Students honored for work on wireless internet stations

A Louisa County High School student assembles a Wireless on Wheels internet station during a class in 2020.

Students at Louisa County High School won accolades in a national competition for their work building the Wireless on Wheels internet stations that have spread throughout the county.

The program was the runner-up in the National STEM Innovation Challenge, with the finalists announced on April 20 by the Center for Energy Workforce Development, a nonprofit consortium of power companies. A Kansas high school’s entry came in first place, after Louisa topped about a dozen competitors from the East Coast.

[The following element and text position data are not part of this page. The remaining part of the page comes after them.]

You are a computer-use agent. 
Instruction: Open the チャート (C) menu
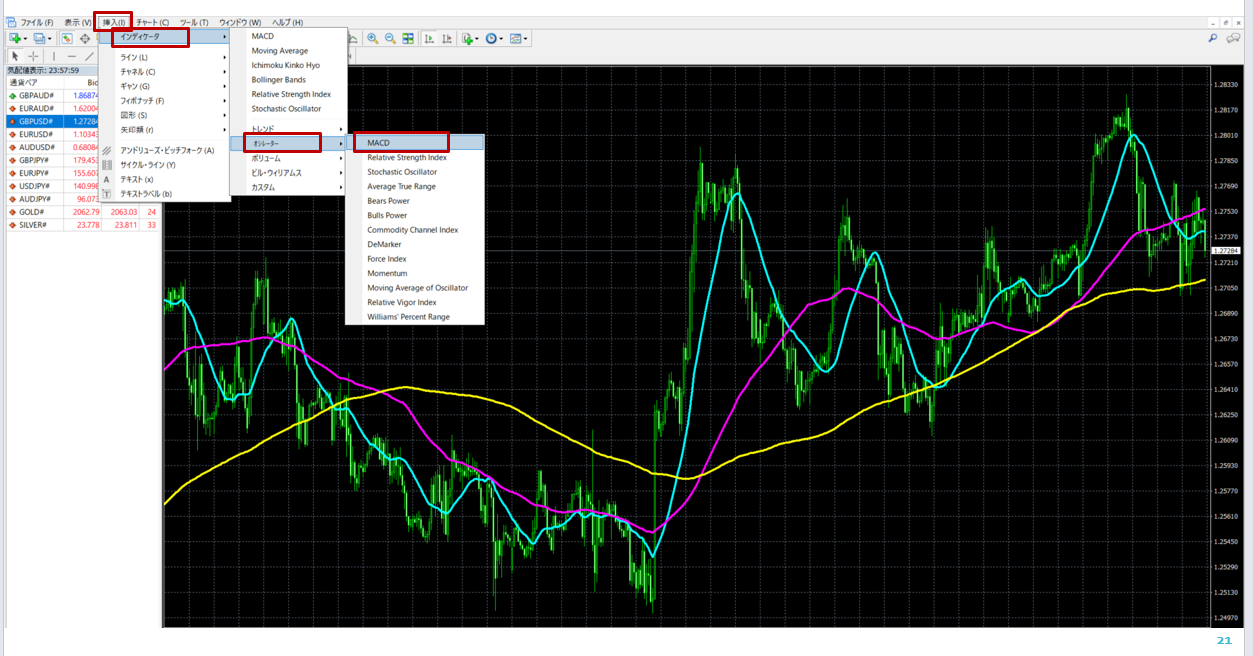[153, 22]
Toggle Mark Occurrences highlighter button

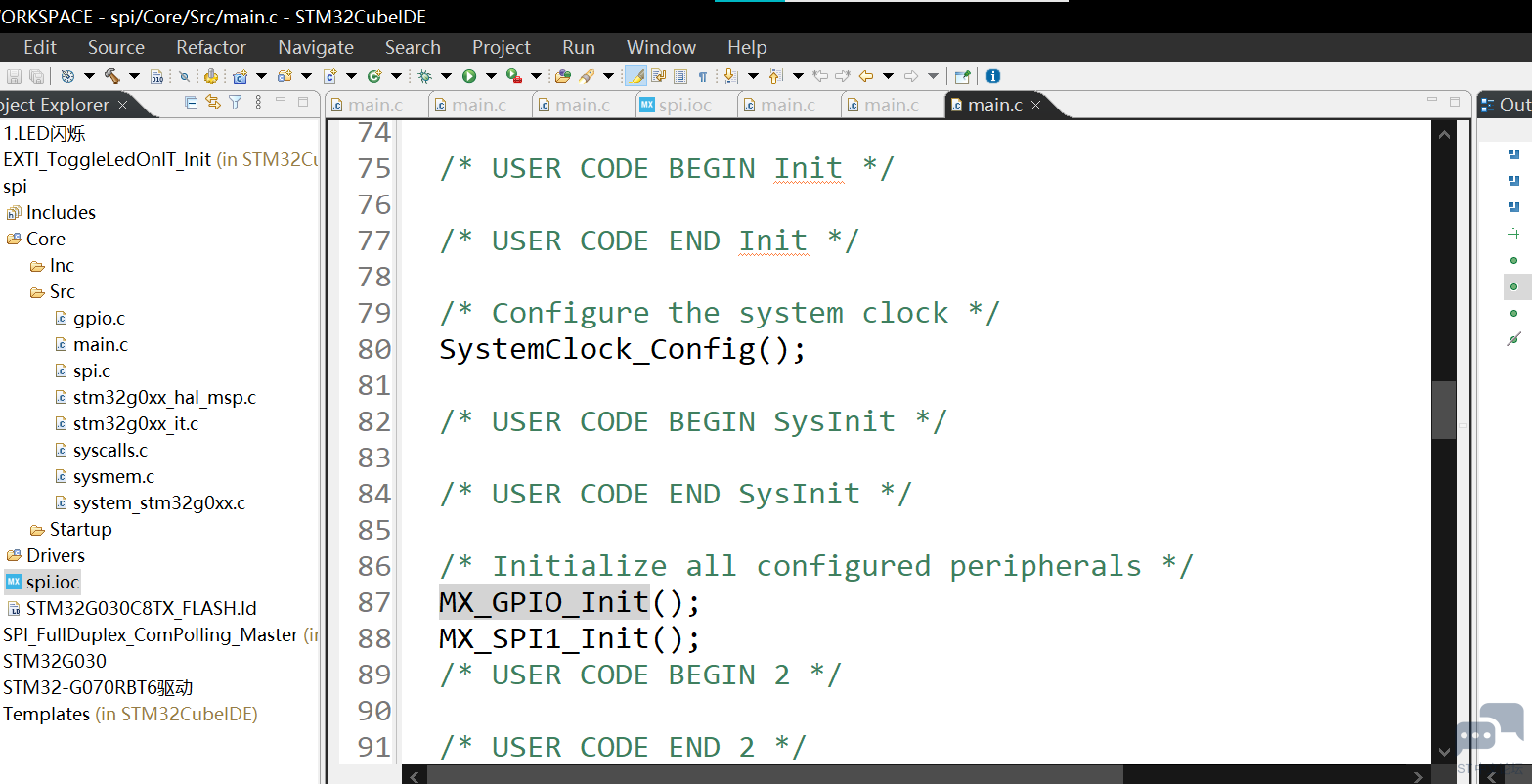pos(635,76)
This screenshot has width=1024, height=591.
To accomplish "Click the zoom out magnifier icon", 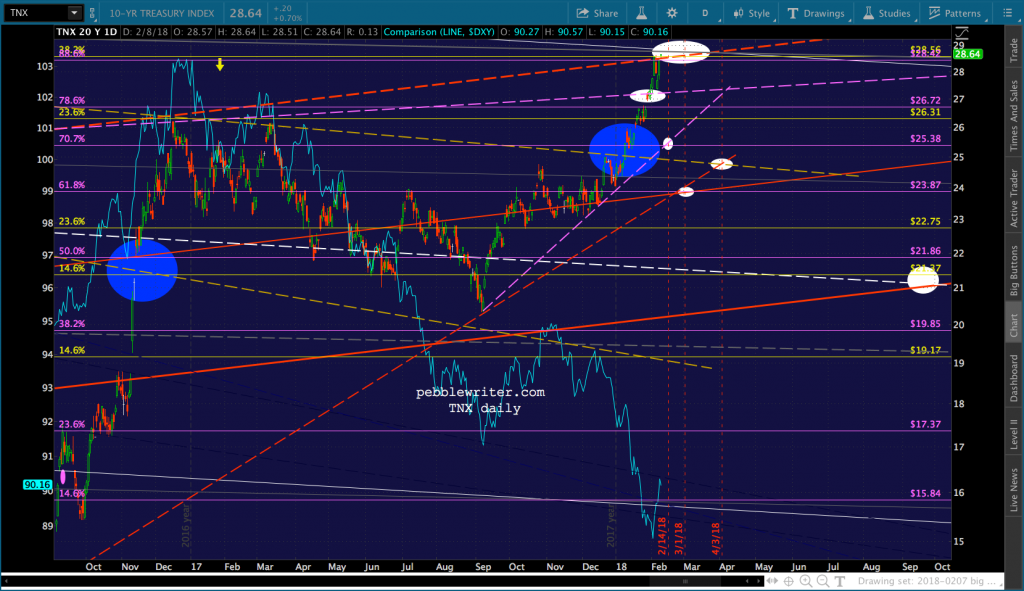I will [823, 581].
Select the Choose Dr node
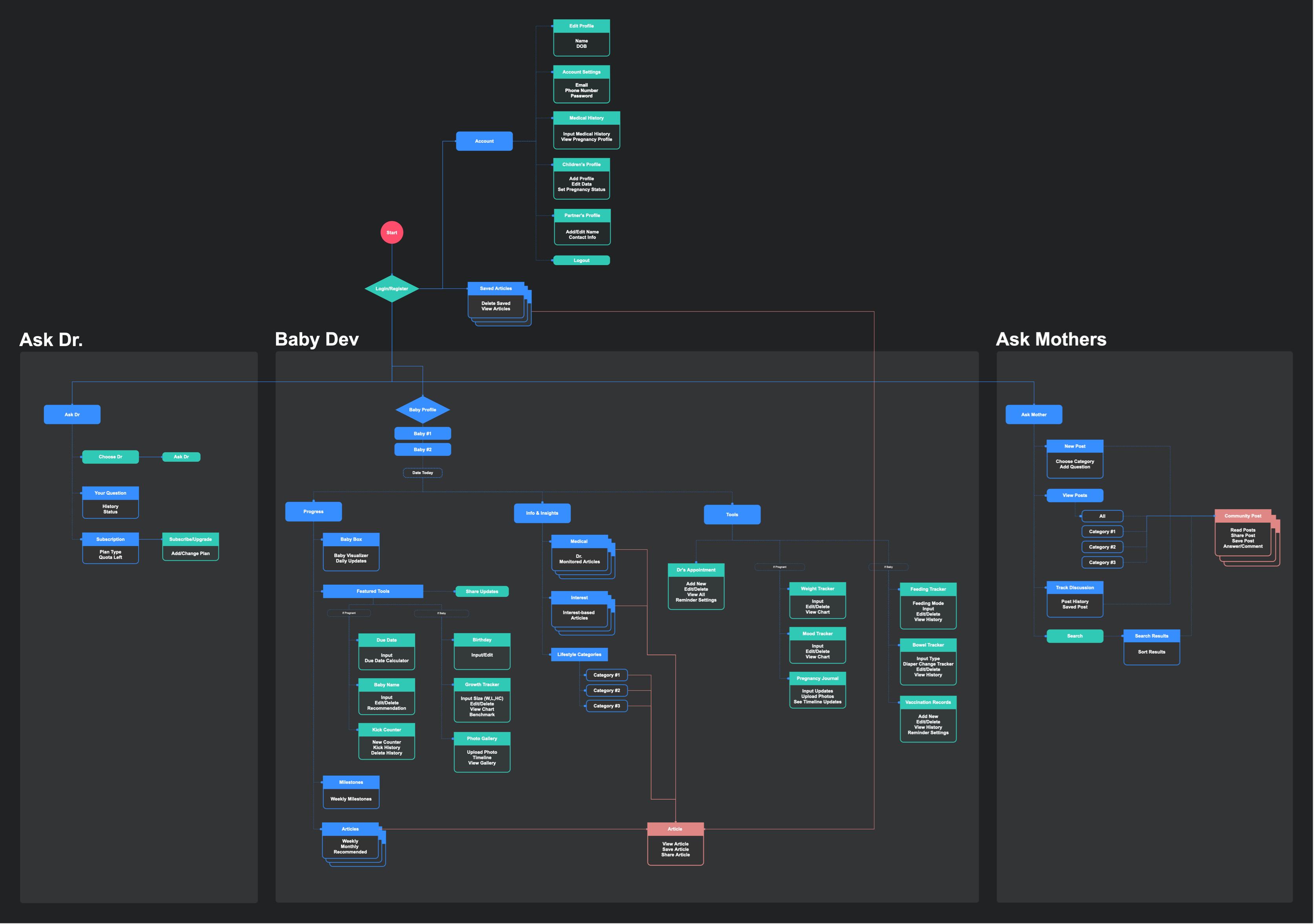The width and height of the screenshot is (1314, 924). pos(110,457)
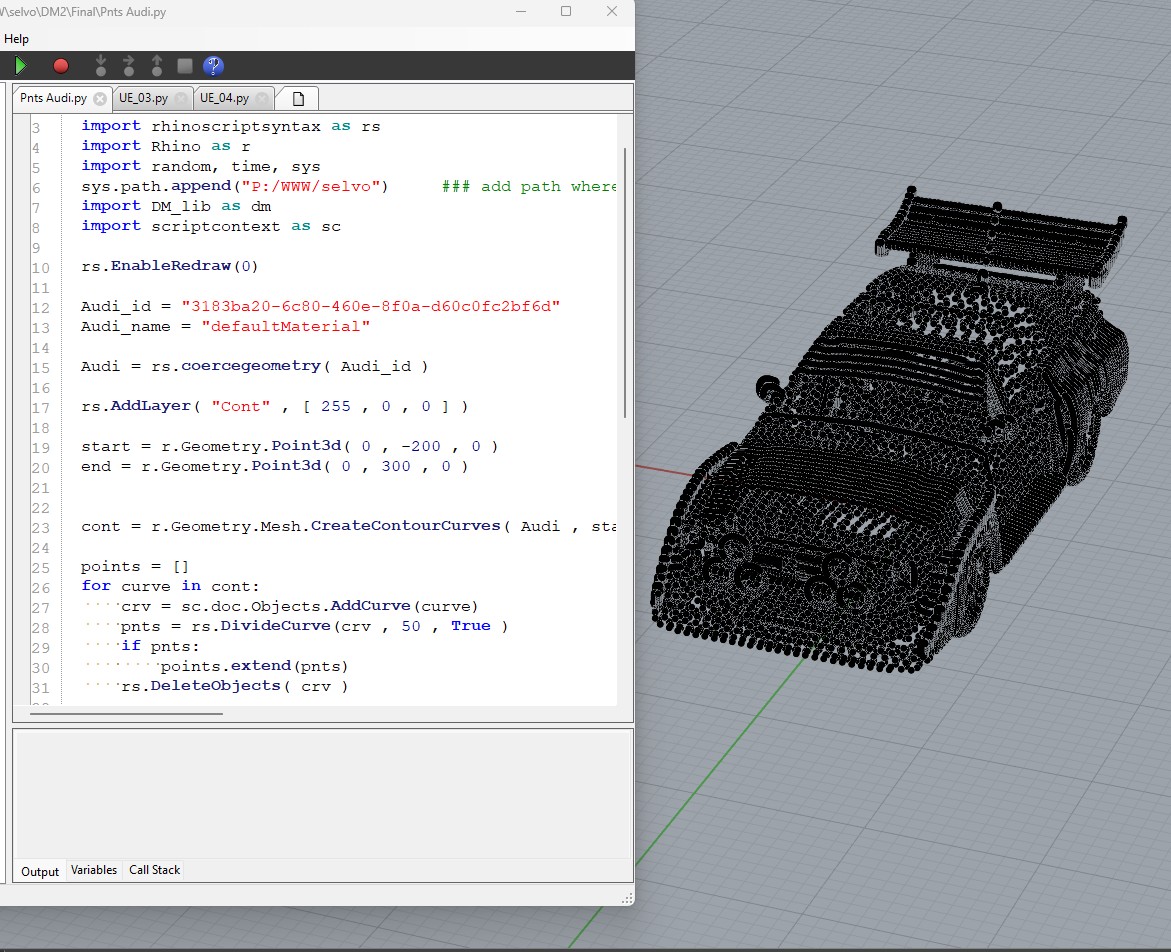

The wireless stations, which run on batteries powered by solar panels, have helped students do their homework and other community members to access the internet during the coronavirus pandemic, when broadband became even more of an essential item. 

The idea for the stations was hatched in a conversation in spring 2020 between two Louisa County Public Schools staff. They were trying to figure out how students would get their assignments virtually when they couldn’t go to school in person. Maj. Tom Bourne, technology instructor, said that Kenny Bouwens, career and technology education director for STEAM and Innovation, and Technology Director David Childress came up with the concept and suggested that Bourne implement it in his classes.

By late fall, students in Bourne’s Energy and Power and Materials and Process classes had built 30 of the wireless units and set them up in store and church parking lots around the county. Meanwhile, construction plans and a list of components for the units were posted on a school website, so anyone could obtain them free of charge.

“Anybody could get the materials themselves and build a Wireless on Wheels trailer for their own purposes,” Hayden MacDougall, a senior in the Energy and Power class, told a panel of judges during the competition. “There is no intention to make money off this project – it’s purely to give back to the community.”

Indeed, Bourne said during a recent stay in Radford, a town in southwest Virginia, he looked out the window and saw a wireless station modeled on the ones Louisa students have built.

Last spring, each wireless station cost $2,500 to build; with the spiraling cost of lumber during the pandemic, it now costs about $3,600, Bourne said. Had the schools paid a professional contractor to build them, the price would have been much higher.

The competition was another tool students could use to move toward careers in the energy industry, if they decide to stay on that course. The three-judge panel included employees at Dominion Energy and a Florida power company, who encouraged the students to feature the wireless stations prominently on their resumes. 

“The National STEM Innovation Challenge encourages students to apply technical knowledge and skills by assessing information, testing hypotheses, and problem solving,” said Julie Strzempko, who managed the competition. “Through this exciting challenge, students have the ability to gain project management experience, including teamwork, solution formulation, and presentation skills – aptitudes that are so crucial in the energy sector.”

Logan Self, another senior who participated in the competition, said he intends to pursue a career as a lineman with an electricity supplier, while MacDougall has long-term plans for a master’s degree in engineering.

Bourne’s class was awarded a $500 prize for its second-place showing in the competition. He said Louisa has enough wireless internet stations for now, so next fall his students will focus on solar and wind power generally.